■ YOUR INSTRUCTIONS:
For every line in the records that has the word "agent", make a copy.

━━ EXTRACTED ENTRIES

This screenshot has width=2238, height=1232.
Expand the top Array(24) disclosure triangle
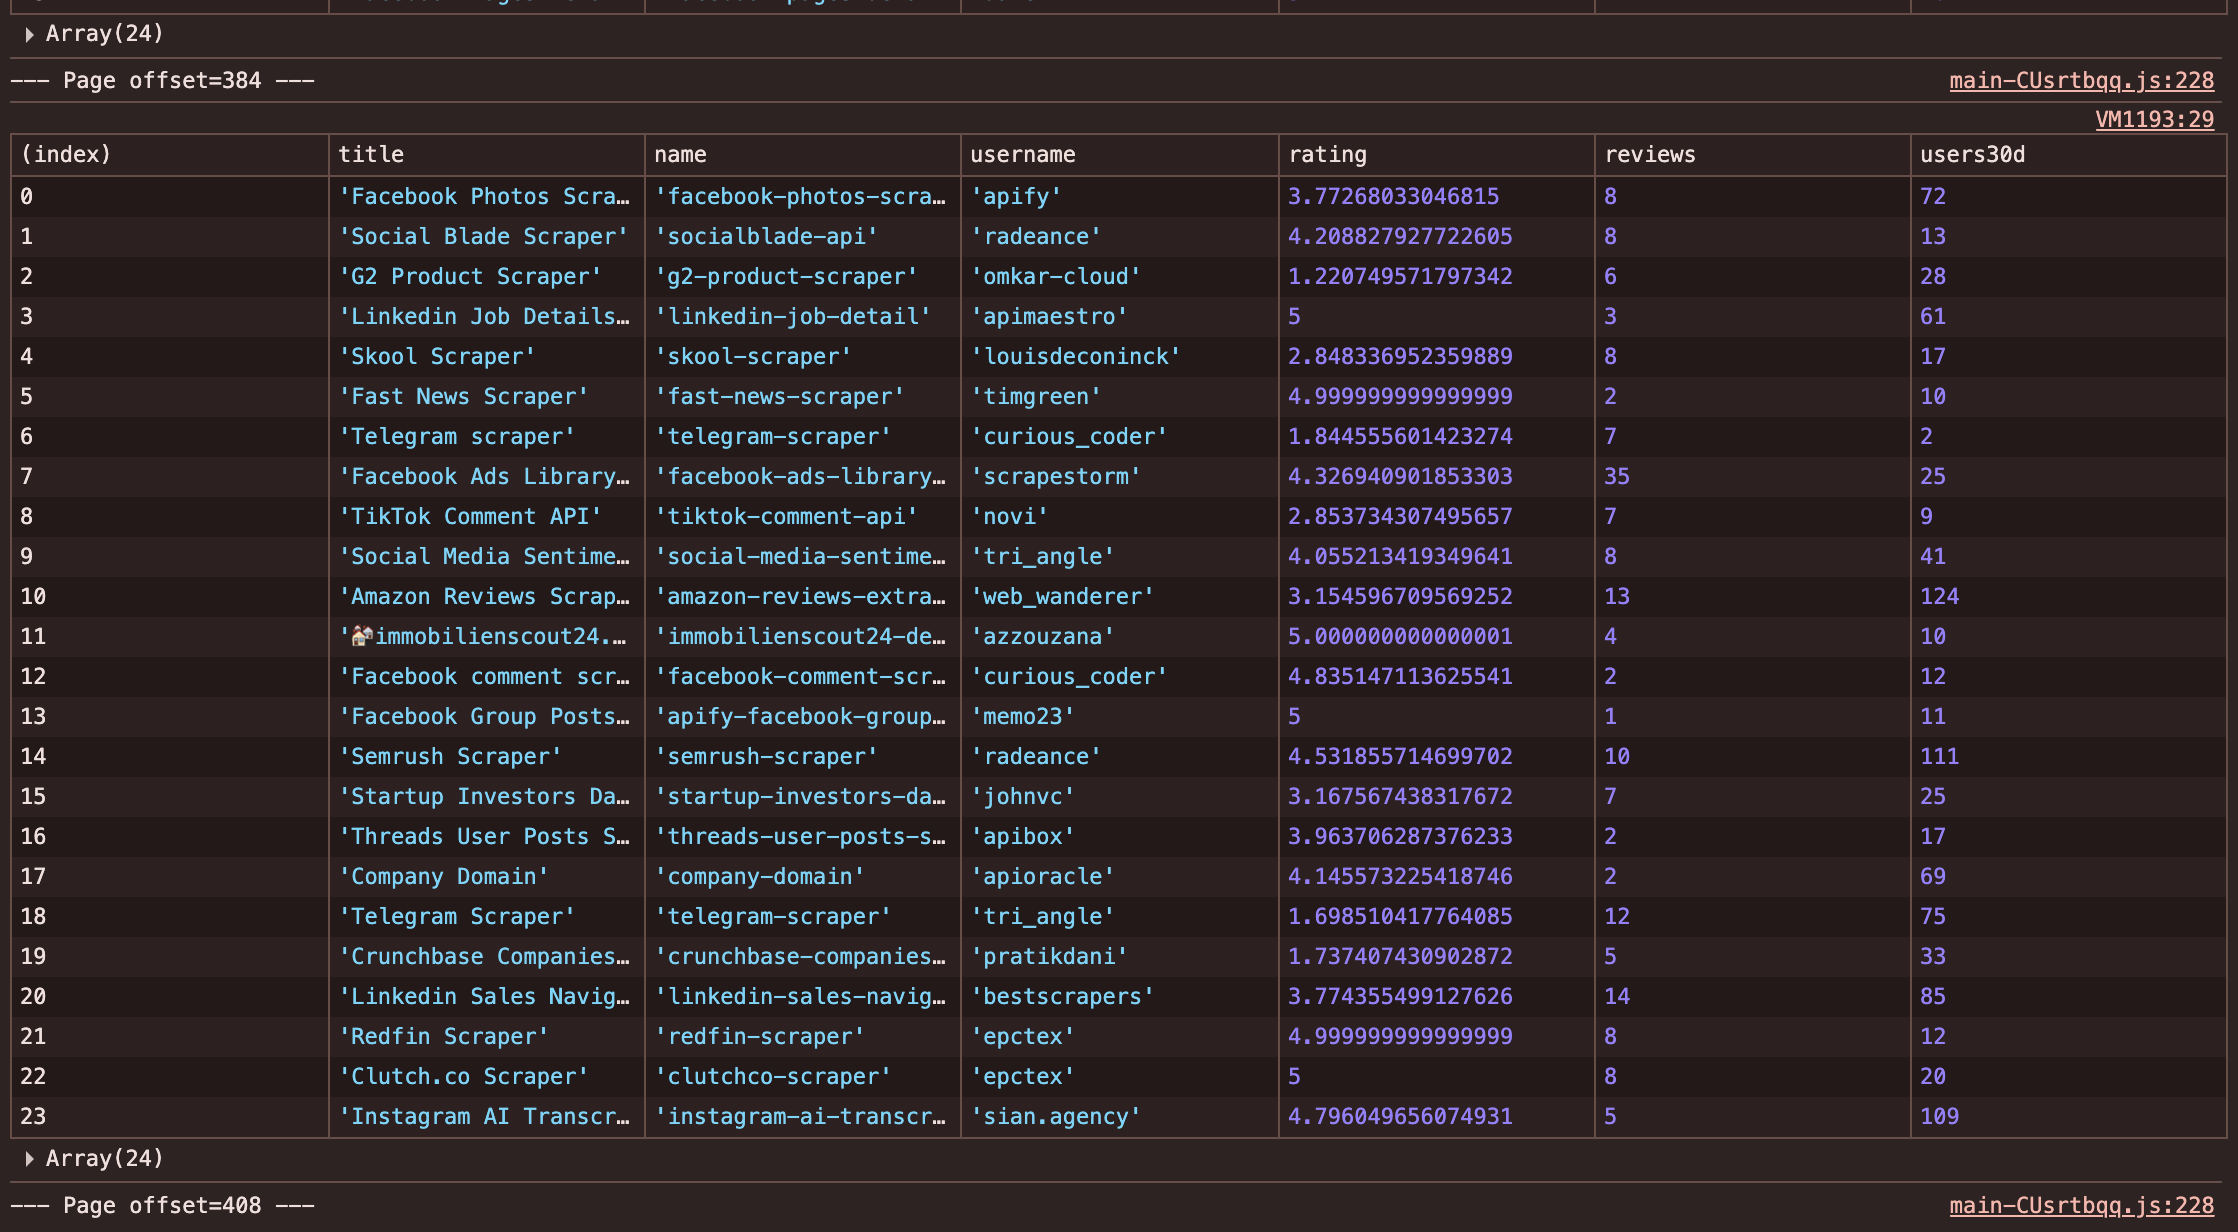(29, 34)
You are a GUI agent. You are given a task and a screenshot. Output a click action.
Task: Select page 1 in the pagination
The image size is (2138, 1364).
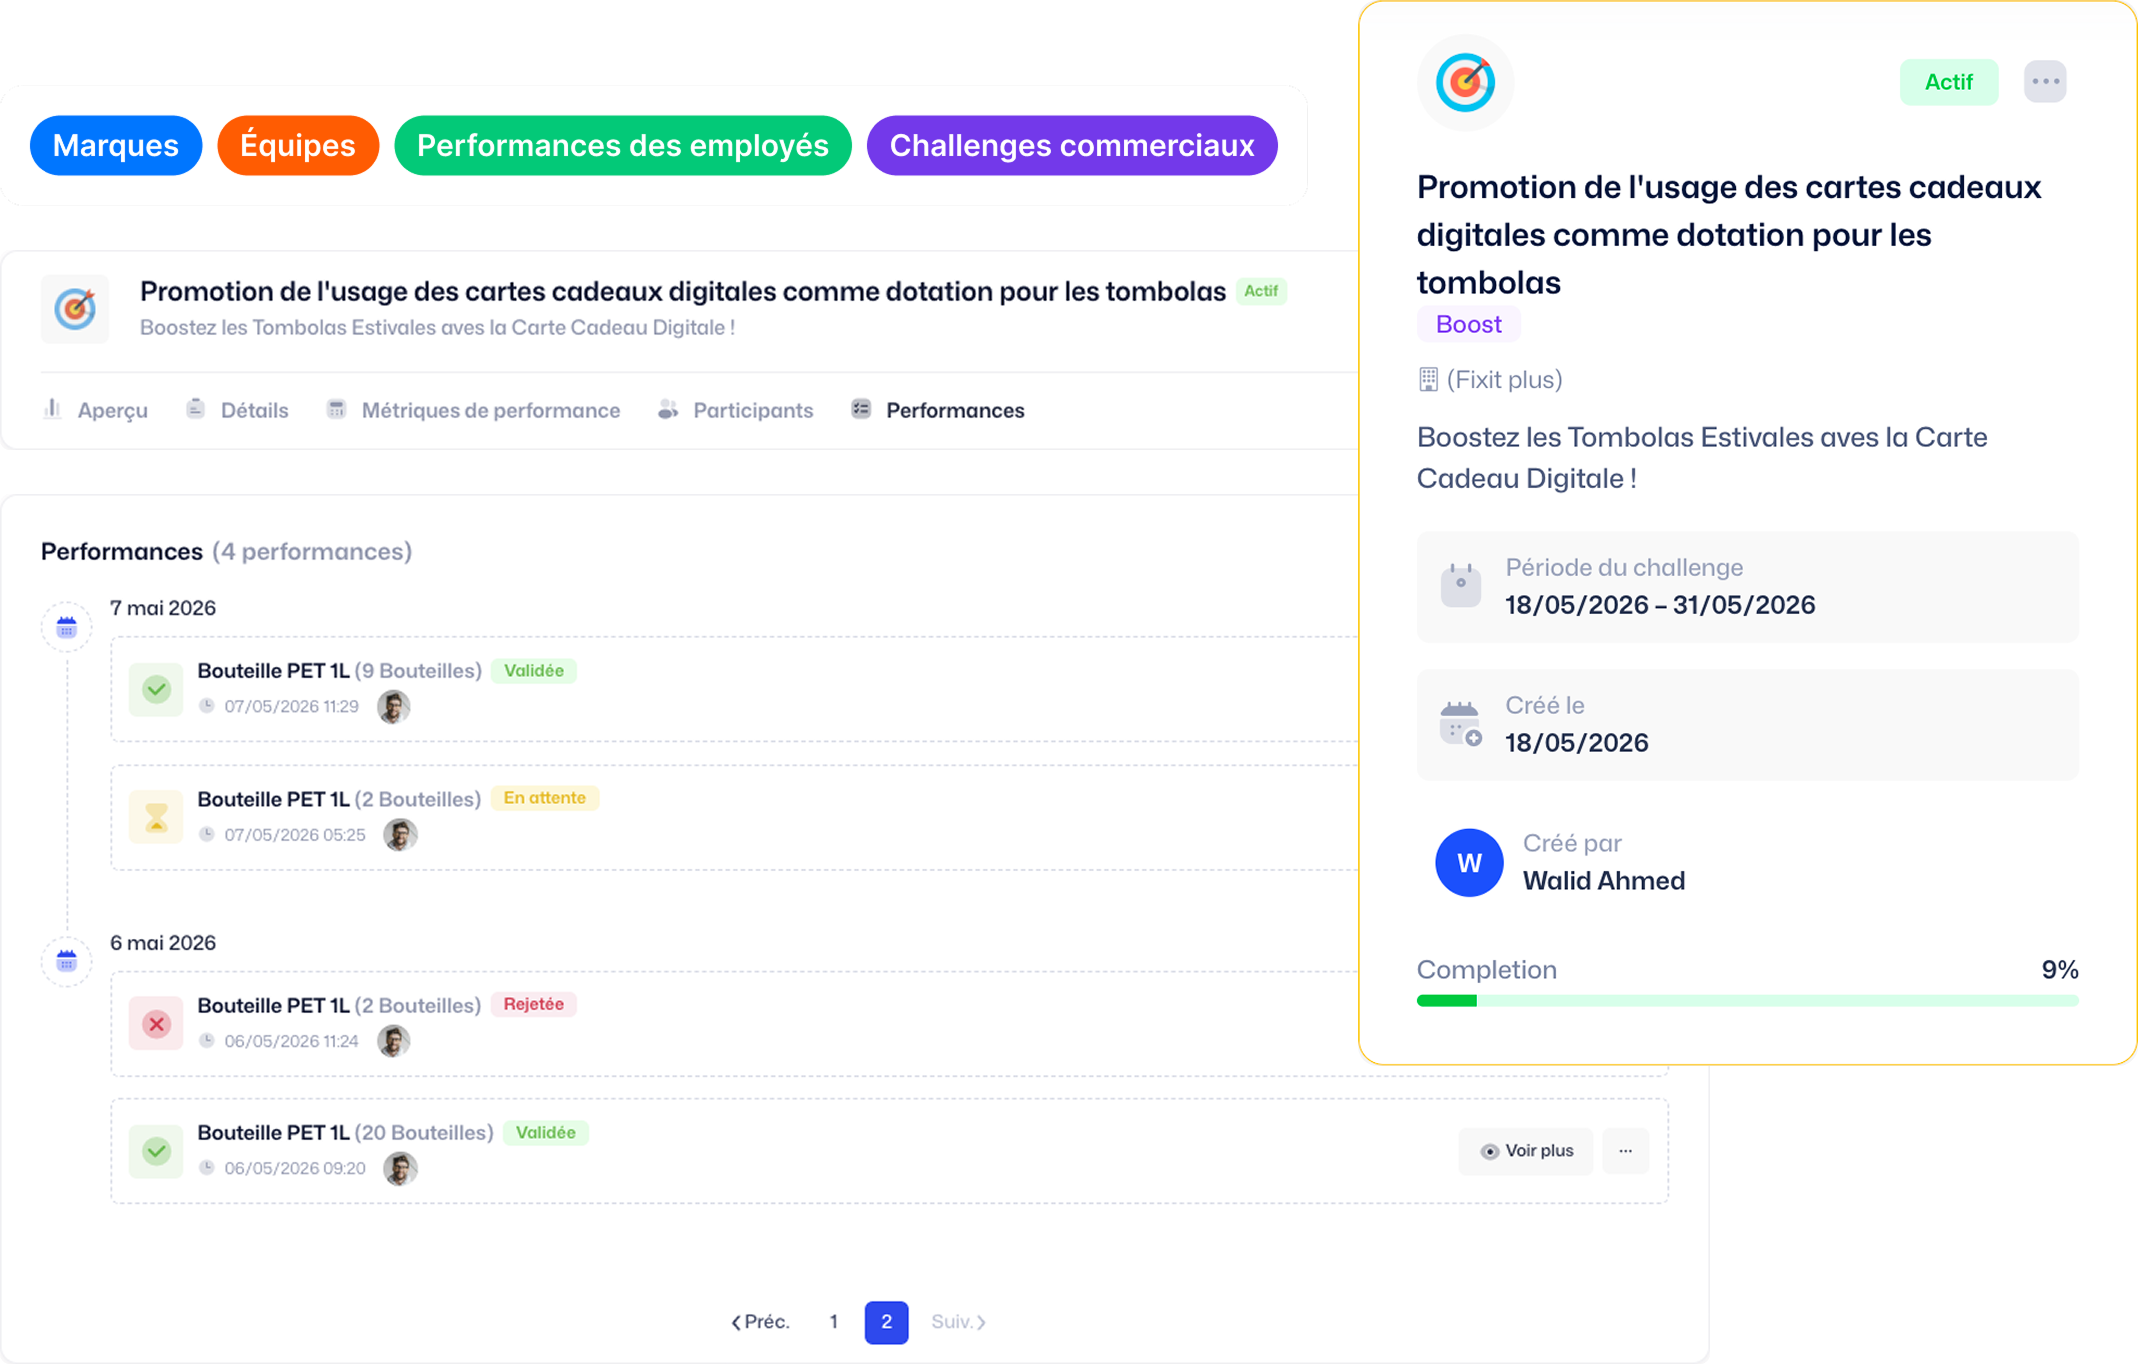pos(834,1322)
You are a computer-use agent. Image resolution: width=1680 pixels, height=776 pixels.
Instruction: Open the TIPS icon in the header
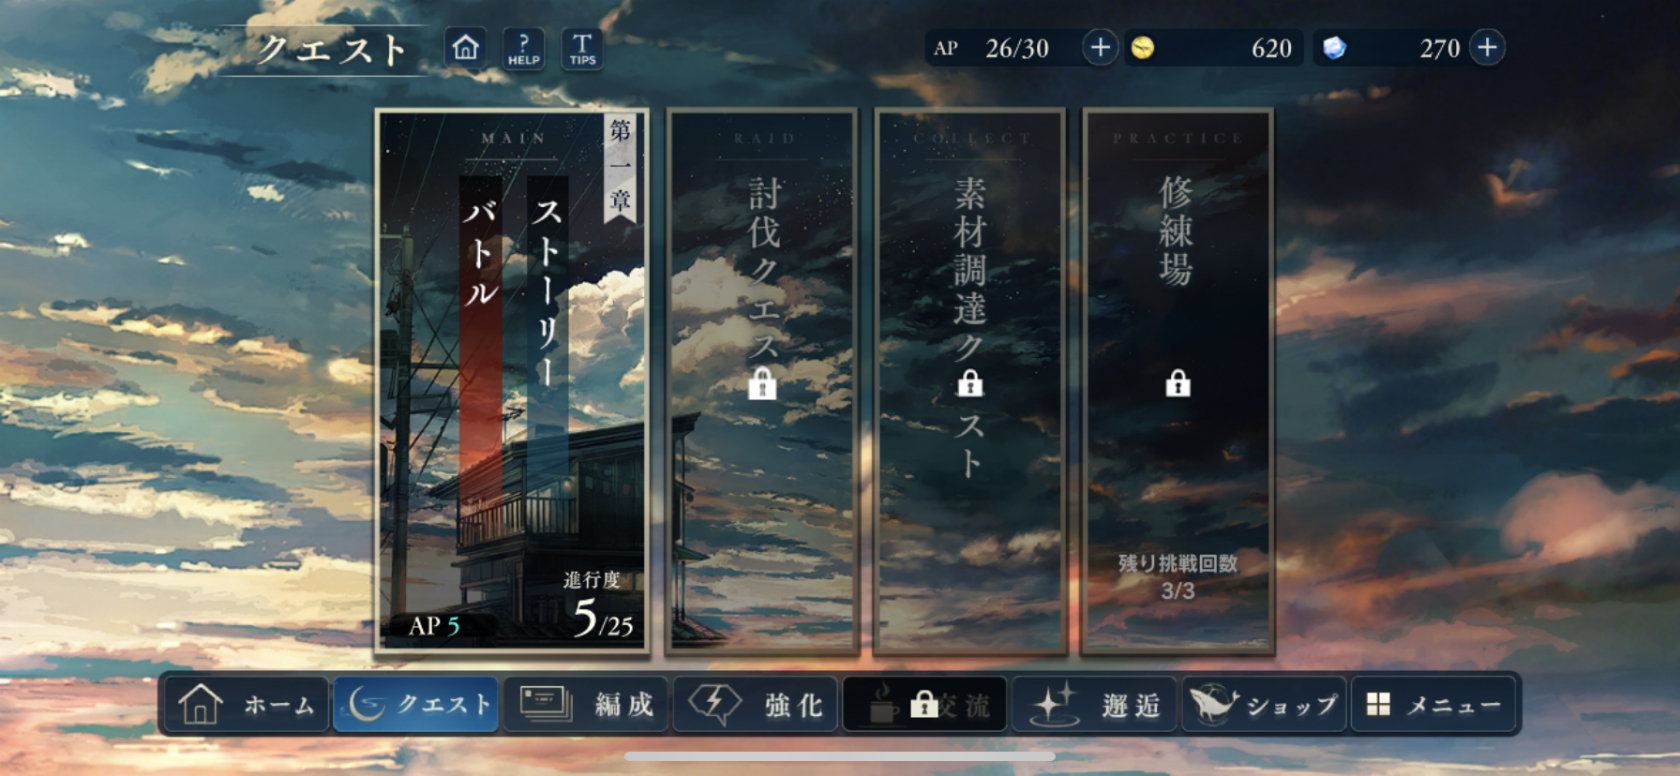tap(582, 47)
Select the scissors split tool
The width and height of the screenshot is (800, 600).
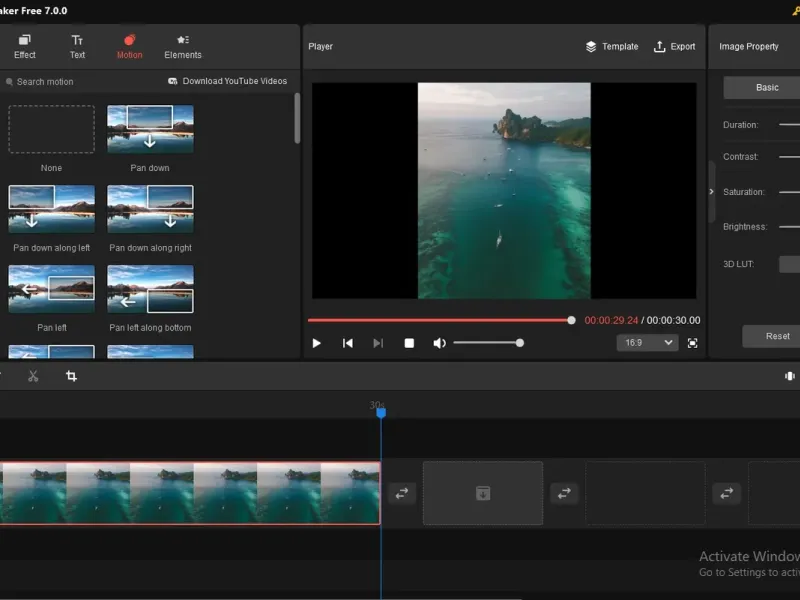[x=33, y=376]
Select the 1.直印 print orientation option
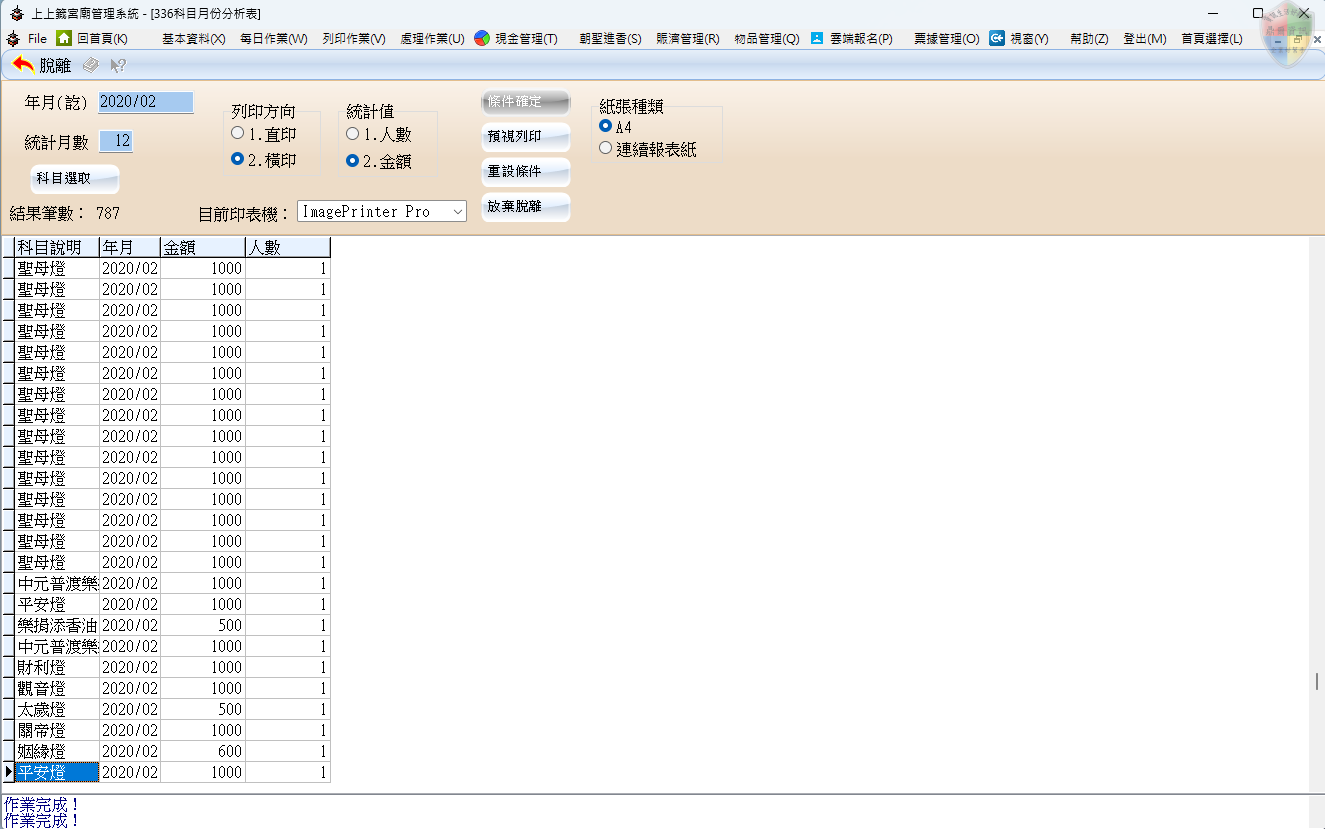The image size is (1325, 829). [237, 132]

━━━━

■ TASK ANSWER:
You are a GUI agent. You are given a task and a screenshot. Output a click action.
You are a computer-use agent. Image resolution: width=1680 pixels, height=776 pixels.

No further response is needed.